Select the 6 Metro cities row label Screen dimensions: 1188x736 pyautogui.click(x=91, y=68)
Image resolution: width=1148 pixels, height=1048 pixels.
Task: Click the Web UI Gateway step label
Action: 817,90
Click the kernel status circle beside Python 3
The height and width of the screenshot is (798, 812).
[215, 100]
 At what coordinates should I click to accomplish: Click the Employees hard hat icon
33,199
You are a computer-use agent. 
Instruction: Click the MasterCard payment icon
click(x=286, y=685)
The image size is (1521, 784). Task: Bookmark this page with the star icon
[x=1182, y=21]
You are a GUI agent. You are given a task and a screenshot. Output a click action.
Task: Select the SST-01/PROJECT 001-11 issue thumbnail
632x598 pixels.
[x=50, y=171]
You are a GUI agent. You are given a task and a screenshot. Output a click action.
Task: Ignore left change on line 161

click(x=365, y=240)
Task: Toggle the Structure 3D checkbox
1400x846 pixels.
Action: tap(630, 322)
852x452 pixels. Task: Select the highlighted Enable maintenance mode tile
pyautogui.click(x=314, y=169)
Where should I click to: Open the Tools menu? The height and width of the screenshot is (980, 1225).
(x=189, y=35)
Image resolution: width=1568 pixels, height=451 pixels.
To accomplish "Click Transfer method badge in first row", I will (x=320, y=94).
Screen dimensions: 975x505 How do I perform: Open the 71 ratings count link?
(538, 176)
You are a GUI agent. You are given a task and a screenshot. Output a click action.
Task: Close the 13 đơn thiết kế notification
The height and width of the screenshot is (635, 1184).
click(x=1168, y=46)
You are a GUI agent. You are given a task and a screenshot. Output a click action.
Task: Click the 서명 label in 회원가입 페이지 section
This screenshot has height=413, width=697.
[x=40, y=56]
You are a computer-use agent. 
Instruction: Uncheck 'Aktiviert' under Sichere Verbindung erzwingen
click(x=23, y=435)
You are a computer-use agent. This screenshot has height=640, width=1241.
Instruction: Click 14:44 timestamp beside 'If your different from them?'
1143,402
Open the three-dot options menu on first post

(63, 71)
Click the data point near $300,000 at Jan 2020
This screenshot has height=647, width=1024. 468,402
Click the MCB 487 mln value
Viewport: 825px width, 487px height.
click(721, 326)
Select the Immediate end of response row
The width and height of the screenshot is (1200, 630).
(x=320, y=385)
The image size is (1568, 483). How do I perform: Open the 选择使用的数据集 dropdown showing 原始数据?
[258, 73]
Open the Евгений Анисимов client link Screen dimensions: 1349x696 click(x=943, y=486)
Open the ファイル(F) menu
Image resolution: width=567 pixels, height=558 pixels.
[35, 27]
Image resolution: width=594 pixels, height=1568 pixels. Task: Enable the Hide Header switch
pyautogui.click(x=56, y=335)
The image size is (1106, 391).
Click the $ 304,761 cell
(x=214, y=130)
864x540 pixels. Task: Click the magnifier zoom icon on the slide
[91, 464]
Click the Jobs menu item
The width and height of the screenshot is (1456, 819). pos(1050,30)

• • • • • • •

Instructions for the task >> All lines from the records above should be copied exactly.

Output for this task >>
Select the 6 Metro cities row label Screen dimensions: 1188x736 pyautogui.click(x=91, y=68)
Image resolution: width=1148 pixels, height=1048 pixels.
Task: Click the Web UI Gateway step label
Action: 817,90
Click the kernel status circle beside Python 3
The height and width of the screenshot is (798, 812).
[215, 100]
 At what coordinates should I click to accomplish: Click the Employees hard hat icon
33,199
You are a computer-use agent. 
Instruction: Click the MasterCard payment icon
click(x=286, y=685)
The image size is (1521, 784). Task: Bookmark this page with the star icon
[x=1182, y=21]
You are a GUI agent. You are given a task and a screenshot. Output a click action.
Task: Select the SST-01/PROJECT 001-11 issue thumbnail
632x598 pixels.
[x=50, y=171]
You are a GUI agent. You are given a task and a screenshot. Output a click action.
Task: Ignore left change on line 161

click(x=365, y=240)
Task: Toggle the Structure 3D checkbox
1400x846 pixels.
Action: tap(630, 322)
852x452 pixels. Task: Select the highlighted Enable maintenance mode tile
pyautogui.click(x=314, y=169)
Where should I click to: Open the Tools menu? The height and width of the screenshot is (980, 1225).
(x=189, y=35)
Image resolution: width=1568 pixels, height=451 pixels.
To accomplish "Click Transfer method badge in first row", I will (x=320, y=94).
Screen dimensions: 975x505 How do I perform: Open the 71 ratings count link?
(538, 176)
You are a GUI agent. You are given a task and a screenshot. Output a click action.
Task: Close the 13 đơn thiết kế notification
The height and width of the screenshot is (635, 1184).
click(x=1168, y=46)
You are a GUI agent. You are given a task and a screenshot. Output a click action.
Task: Click the 서명 label in 회원가입 페이지 section
This screenshot has height=413, width=697.
[x=40, y=56]
You are a computer-use agent. 
Instruction: Uncheck 'Aktiviert' under Sichere Verbindung erzwingen
click(x=23, y=435)
You are a computer-use agent. This screenshot has height=640, width=1241.
Instruction: Click 14:44 timestamp beside 'If your different from them?'
1143,402
Open the three-dot options menu on first post

(63, 71)
Click the data point near $300,000 at Jan 2020
This screenshot has height=647, width=1024. 468,402
Click the MCB 487 mln value
Viewport: 825px width, 487px height.
click(721, 326)
Select the Immediate end of response row
The width and height of the screenshot is (1200, 630).
(x=320, y=385)
The image size is (1568, 483). How do I perform: Open the 选择使用的数据集 dropdown showing 原始数据?
[258, 73]
Open the Евгений Анисимов client link Screen dimensions: 1349x696 click(x=943, y=486)
Open the ファイル(F) menu
Image resolution: width=567 pixels, height=558 pixels.
[35, 27]
Image resolution: width=594 pixels, height=1568 pixels. Task: Enable the Hide Header switch
pyautogui.click(x=56, y=335)
The image size is (1106, 391).
Click the $ 304,761 cell
(x=214, y=130)
864x540 pixels. Task: Click the magnifier zoom icon on the slide
[91, 464]
Click the Jobs menu item
The width and height of the screenshot is (1456, 819). pos(1050,30)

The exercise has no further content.